See! I keep saying that California does a terrible job projecting revenues and expenses and that we shouldn't tie the state's recovery to predictions that may prove to be completely wrong. Here's the latest from the state's Legislative Analyst's Office:

As of today, January 31, the state has collected a net amount of $12.775 billion of [personal income tax] for the General Fund and the Mental Health Services Fund (all funds). This exceeds DOF's projection for the entire month–as released in the January 10 2013-14 Governor's Budget–by $5.01 billion.

Oh, uh, $5 billion more than projected. Well, then. If I were Jon Stewart, this would be the point where I would be sheepishly shuffling around papers on my desk and trying to look adorably chastened.

However, the surprise cash infusion may not be good news.  The LAO analyzes three possible explanations for the unexpected growth in tax revenue, and two of them actually aren't positives:

More Revenue Now…Less In the Next Fiscal Year. Given the higher federal tax rates that were part of the federal "fiscal cliff," both our office and the administration have long projected that some taxpayers (particularly high-income individuals and families) would "accelerate" a portion of their future capital gains, wage, dividend, and other income from 2013 to 2012 in order to take advantage of lower federal tax rates. It is likely that a substantial portion of the January boost in PIT collections results from these accelerations being greater than expected. To the extent this is true, higher collections in January 2013 will tend to result in lower-than-projected collections in later months, particularly between now and April 2014. In other words, the higher revenue for 2012-13 (part of which will be "accrued," or attributed, back to 2011-12) could contribute to lower-than-projected revenues for 2013-14.

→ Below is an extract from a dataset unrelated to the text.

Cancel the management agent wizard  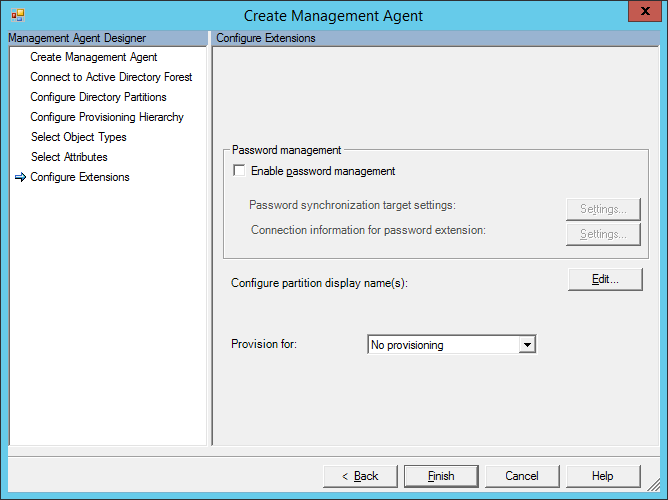click(x=522, y=476)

  More Revenue Now…Less Between Now and April 2013. High-income Californians will pay higher taxes retroactively back to the beginning of 2012 under Proposition 30, which was approved by voters in November. It is possible that some of these taxpayers are "settling up" via estimated payments now, rather than April, when most such settling up activity was projected to occur.

  More Revenue…Period. Given the magnitude of the January revenue boost, it is also likely that a portion of it is attributable to 2012 taxable income simply being greater than previously projected (separate and apart from any higher level of accelerations). Generally favorable stock market trends in recent months could be contributing to this. In addition, various California-specific taxable income trends, such as capital gains income related to the state's technology industries, could be a factor. Higher-than-projected PIT payments related to Facebook's initial public offering also may be playing a role. (As we have noted previously, the state's prior revenue projections–lowered significantly in the administration's January 10 revenue estimates–have largely omitted Facebook-related PIT payments connected to discretionary stock trading activity by the company's early investors and employees.)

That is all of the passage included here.